• [Written exercise a] Please format the records as a numbered list, from the line holding "Click the browser back arrow" through the line holding "Action: click(11, 262)", inclusive, with blank lines left out and no pictures in the list.

Implications of insolvency
Whether or not a contractor is in fact insolvent for contractual purposes will depend on the definition of insolvency under the relevant building contract. Once it is determined that the contractor’s status falls within the definition of insolvency, the building contract should be consulted to ascertain the automatic implications which flow as a result. Under the JCT form of design and build contract, the immediate consequences of insolvency are that:
- no further sums become due to the contractor;
- the contractor’s obligation to carry out works is suspended; and
- the employer can take reasonable measures to ensure that the site, the works and the site materials are adequately protected and that the site materials are retained on the site (free from any hindrance or delay which the contractor may cause).
The right to suspend payments to the contractor is a contractual and not a statutory right. This right to suspend payment must be effected by issuing a pay less notice if this can be done within the prescribed timeframe under the contract. Where the insolvency event occurs after the time for issuing a pay less notice has passed and no such notice was issued, the contract may expressly provide that payment may nevertheless be suspended. Determining whether a pay less notice should be issued is therefore one of the critical first steps which the employer should take.
If the building contract does not expressly entitle the employer to stop paying the contractor, the employer will still be liable to pay the contractor for any sums in respect of which the final date of payment has occurred, in accordance with the Housing Grants, Construction and Regeneration Act 1996 (the "Construction Act").
Further consequences of insolvency involving a joint venture contractor
The consequences of insolvency become all the more complicated where the contractor is an integrated joint venture entity or an unincorporated joint venture.
Where the contractor is an integrated joint venture entity, the insolvency of one of the joint venture participants may trigger the right to terminate under any joint venture or shareholders’ agreement. It would be common therefore for the right to terminate under the construction contract to arise where the joint venture or shareholders’ agreement is terminated or becomes terminable.
On the other hand, where the contractor is an unincorporated joint venture, in addition to being linked to the joint venture or shareholders’ agreement, the construction contract is likely to feature a termination right where one of the joint venture participants becomes insolvent. The construction contract should also address whether the remaining joint venture entity is jointly and severally liable for works carried out by the insolvent contractor.
While insolvency may be perceived to be a remote or theoretical risk at the time of contract inception, the risk should not be discounted. It is easy to think that all eventualities have been addressed by providing for joint and several liability and the right to terminate. But that is short-sighted. The insolvency of a joint venture party does not always mean the end of the joint venture. A well-considered joint venture provision could afford the remaining joint venture member(s) the opportunity to complete the work and should expressly prohibit any payments to the joint venture made after the insolvency event occurring from being received by the insolvent member.
Properly executed documentation
As a general rule, the employer’s entitlement to enforce its rights against the contractor and sub-contractors is dependent on the existence of properly executed documentation. Adopting an effective document management process early on in the life of a project to ensure that any parent company guarantees, collateral warranties (including from sub-contractors) and bonds are properly executed and in force, will be of great significance to the nature of the remedies and scope of options available to the employer.

• [Given records]
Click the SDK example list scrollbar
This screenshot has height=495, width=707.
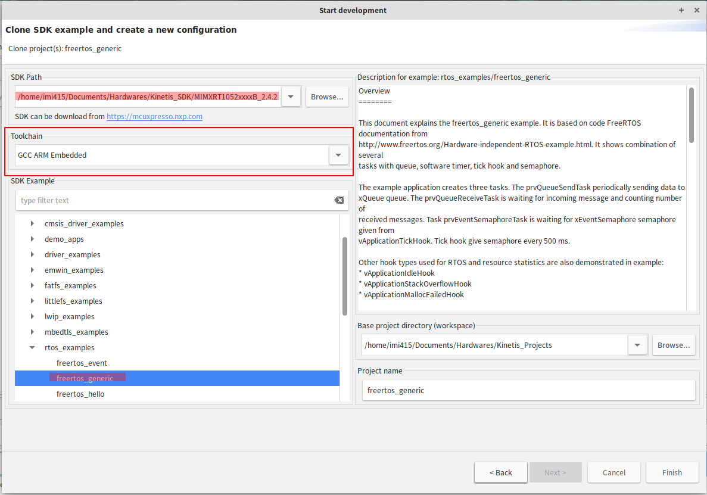click(345, 276)
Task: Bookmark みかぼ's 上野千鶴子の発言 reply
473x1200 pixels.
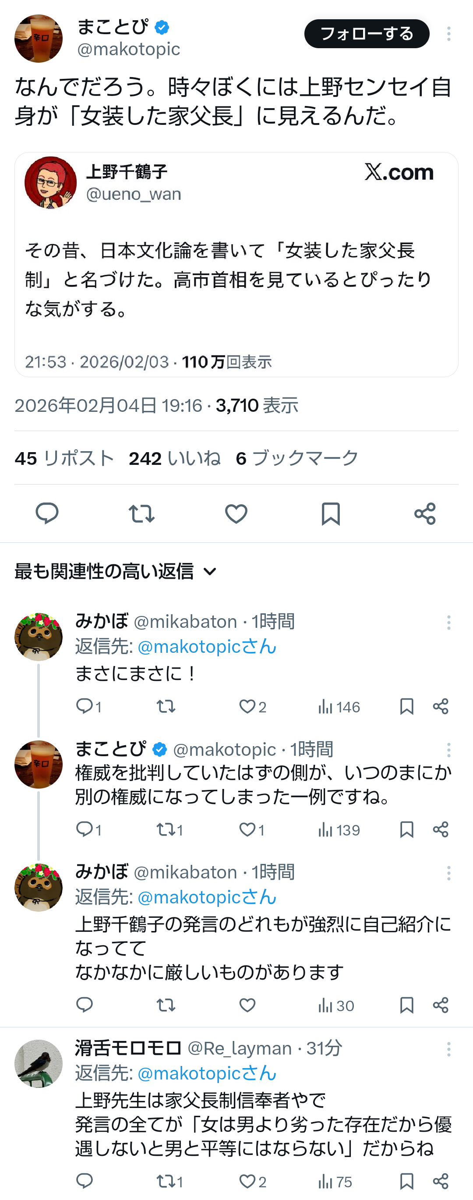Action: (x=406, y=1005)
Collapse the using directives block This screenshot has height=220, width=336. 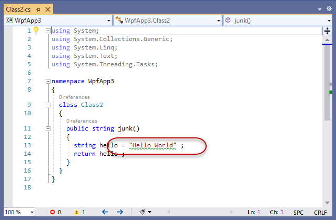point(48,31)
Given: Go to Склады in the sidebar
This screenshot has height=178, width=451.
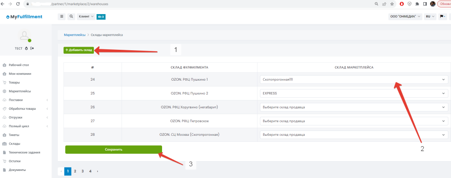Looking at the screenshot, I should [x=14, y=144].
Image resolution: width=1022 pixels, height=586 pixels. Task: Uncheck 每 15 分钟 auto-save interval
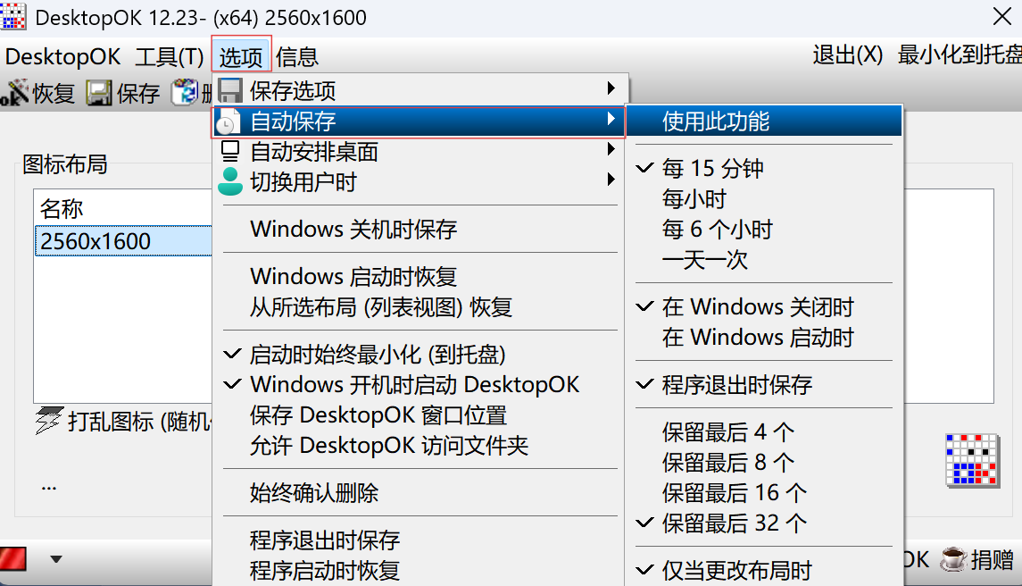[x=712, y=169]

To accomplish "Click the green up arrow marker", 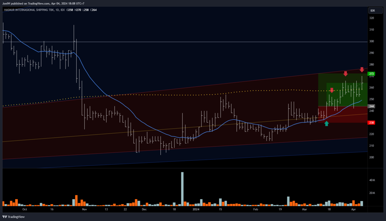I will [x=326, y=123].
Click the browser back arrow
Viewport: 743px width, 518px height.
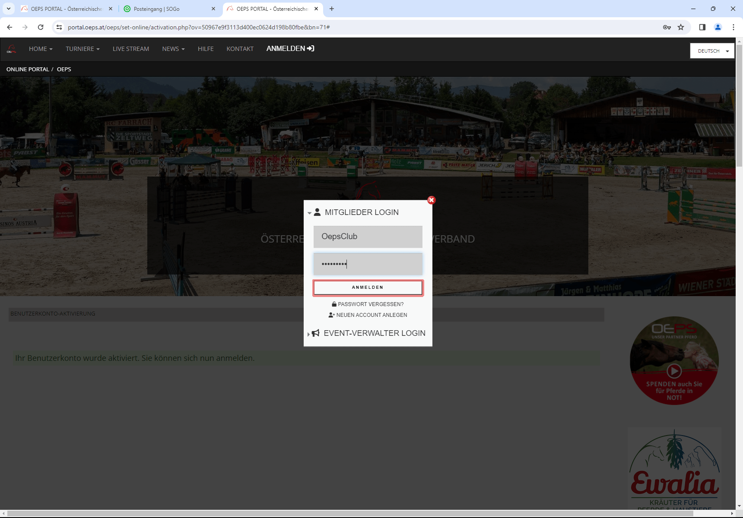10,27
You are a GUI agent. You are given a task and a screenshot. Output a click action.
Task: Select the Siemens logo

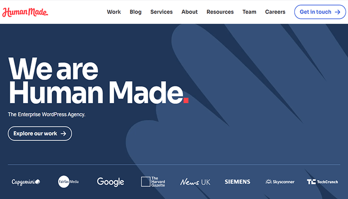pos(237,182)
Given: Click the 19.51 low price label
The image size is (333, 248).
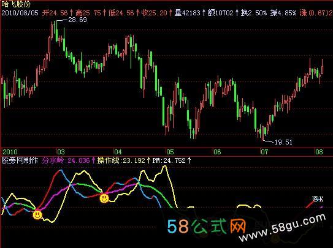Looking at the screenshot, I should 283,142.
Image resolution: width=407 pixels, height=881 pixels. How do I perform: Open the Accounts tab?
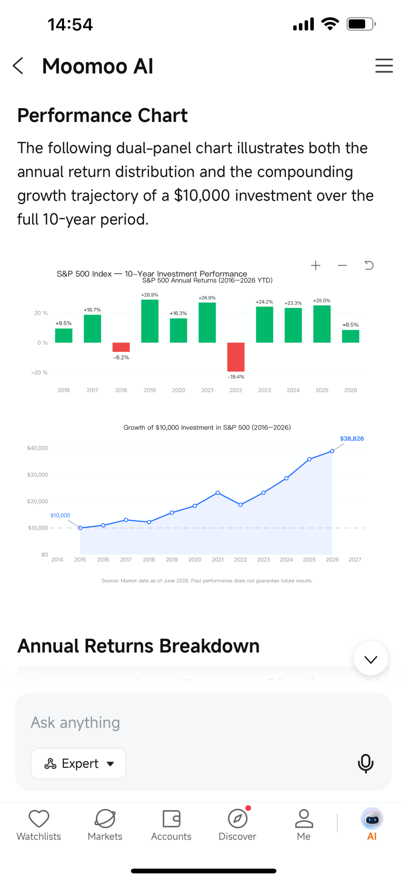171,824
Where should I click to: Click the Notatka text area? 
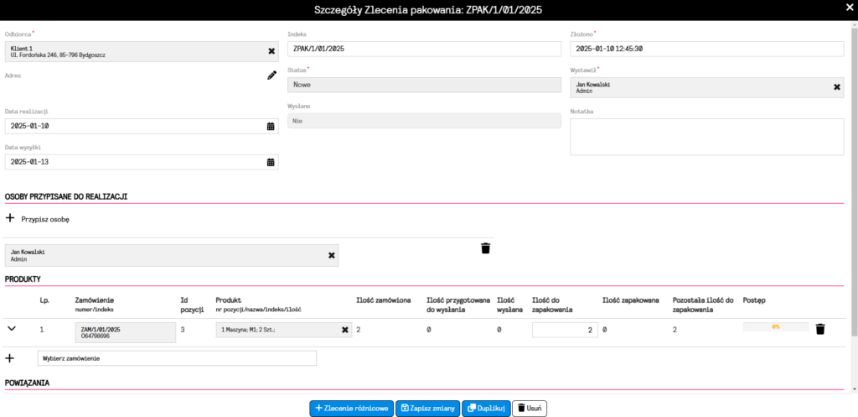(x=706, y=137)
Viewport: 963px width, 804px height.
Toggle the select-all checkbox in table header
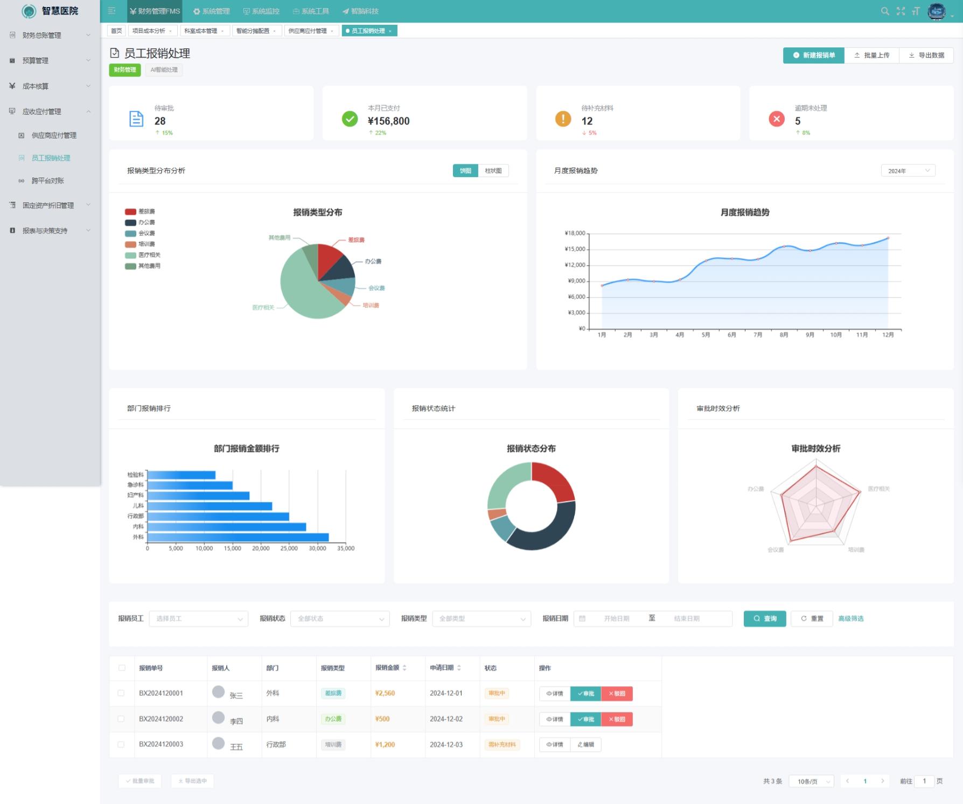(x=122, y=668)
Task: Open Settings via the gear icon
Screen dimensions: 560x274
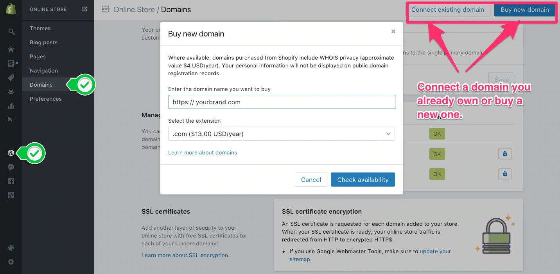Action: click(11, 262)
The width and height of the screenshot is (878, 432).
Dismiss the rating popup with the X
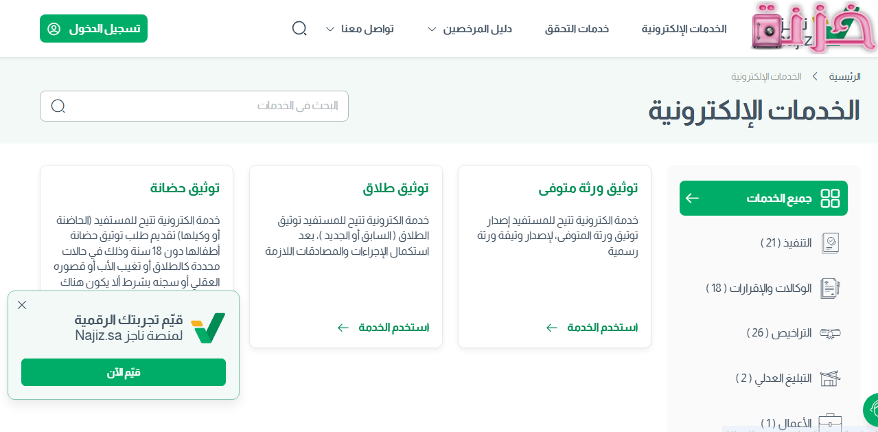[x=21, y=304]
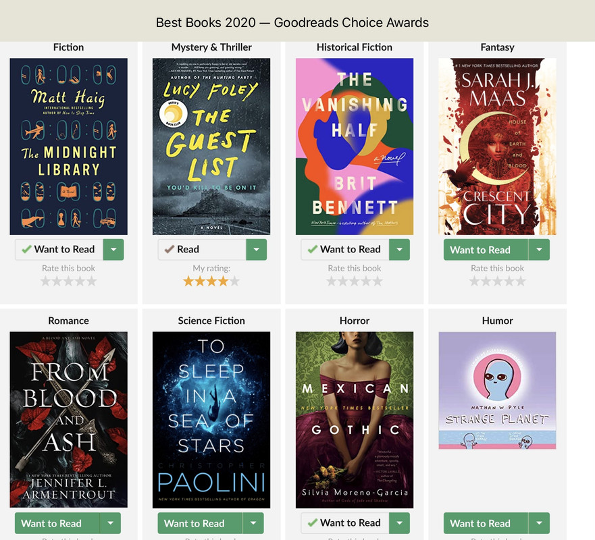Toggle Want to Read status for The Midnight Library
595x540 pixels.
(59, 250)
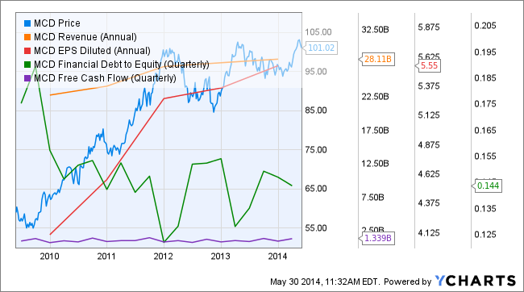Screen dimensions: 524x292
Task: Click the 2010 x-axis year label
Action: pyautogui.click(x=49, y=257)
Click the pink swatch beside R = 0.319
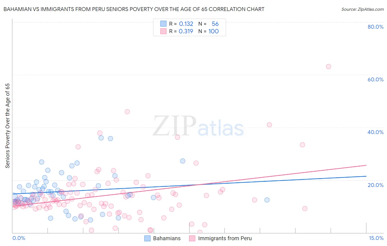This screenshot has width=387, height=246. (x=163, y=31)
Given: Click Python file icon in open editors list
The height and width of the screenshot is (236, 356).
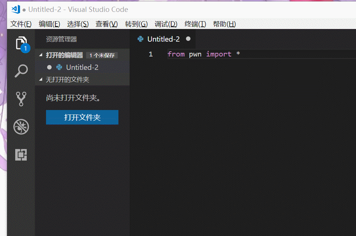Looking at the screenshot, I should point(59,67).
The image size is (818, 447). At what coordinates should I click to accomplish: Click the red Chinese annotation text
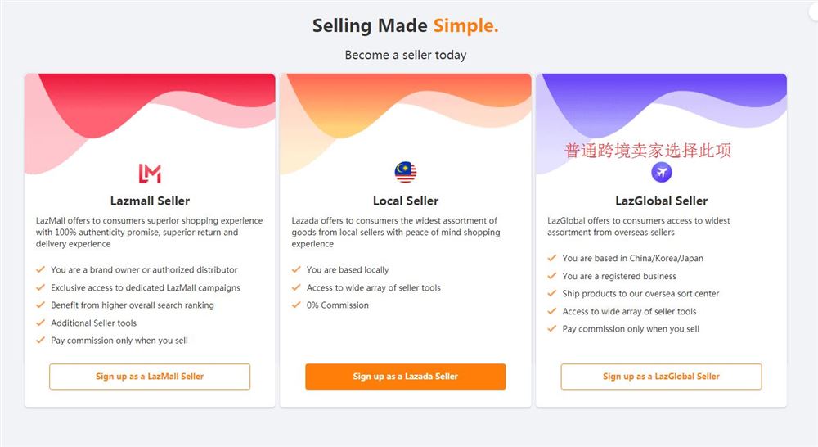(x=647, y=151)
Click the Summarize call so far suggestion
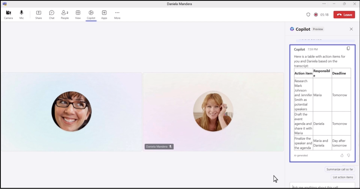 [x=340, y=169]
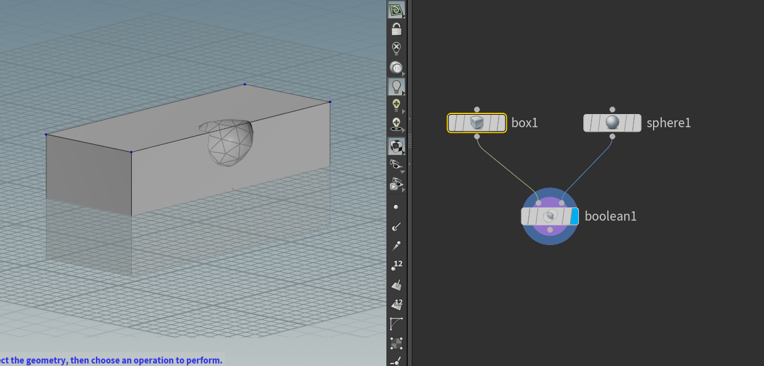764x366 pixels.
Task: Enable high quality lighting with shadows
Action: click(x=396, y=125)

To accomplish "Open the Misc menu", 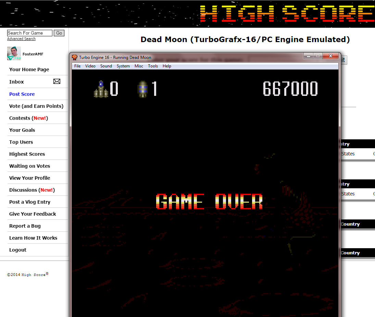I will [x=139, y=66].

• [Written exercise b] Resume the text on contractor insolvency under building contracts from the point where it stops.

• [Written reply a]
1. Click the browser back arrow
2. Viewport: 743px width, 518px height.
3. 10,27
4. You are a GUI agent. You are given a task and a screenshot. Output a click action.
5. Task: Select the Siemens logo
6. pos(237,182)
7. Given: Click the 19.51 low price label
8. The image size is (333, 248).
9. Looking at the screenshot, I should 283,142.
10. Image resolution: width=407 pixels, height=881 pixels. How do I perform: Open the Accounts tab?
11. 171,824
12. Where should I click to: Click the Notatka text area? 
13. (x=706, y=137)
14. Viewport: 963px width, 804px height.
15. Toggle the select-all checkbox in table header
16. (x=122, y=668)
17. Task: Open Settings via the gear icon
18. Screen dimensions: 560x274
19. Action: click(11, 262)

• [Written reply b]
Securing the site
Another important practical step for an employer is to take possession of and secure the site. This should be done as soon as possible. It may be expedient for the employer to appoint a logistics contractor to assist it with managing the site (i.e. securing and making safe the site, managing statutory certificates for temporary erections, orderly removal of sub-contractor plant and equipment including that which is hired). It should be noted that if the contractor has gone into administration, the statutory moratorium may prevent the employer from taking certain actions e.g. seeking to repossess goods subject to a hire purchase agreement in the contractor’s possession, without the consent of the administrator or the permission of the court.
Plant and materials
Transfer of ownership of materials will depend on the parties’ contractual arrangements. In the absence of express provisions, title to materials will remain with the contractor until they are incorporated into the works, at which point title will pass to the employer.
Under the JCT design and build contract, title to materials transfers upon payment for such materials. Note however that in respect of off-site materials, payment is subject to certain conditions to ensure that they are readily identifiable.
The employer should carry out a comprehensive audit of all of the plant, materials and documents on the site and ensure that the site is secured in order to protect such items. The same applies for any off-site materials for which the employer has made payment.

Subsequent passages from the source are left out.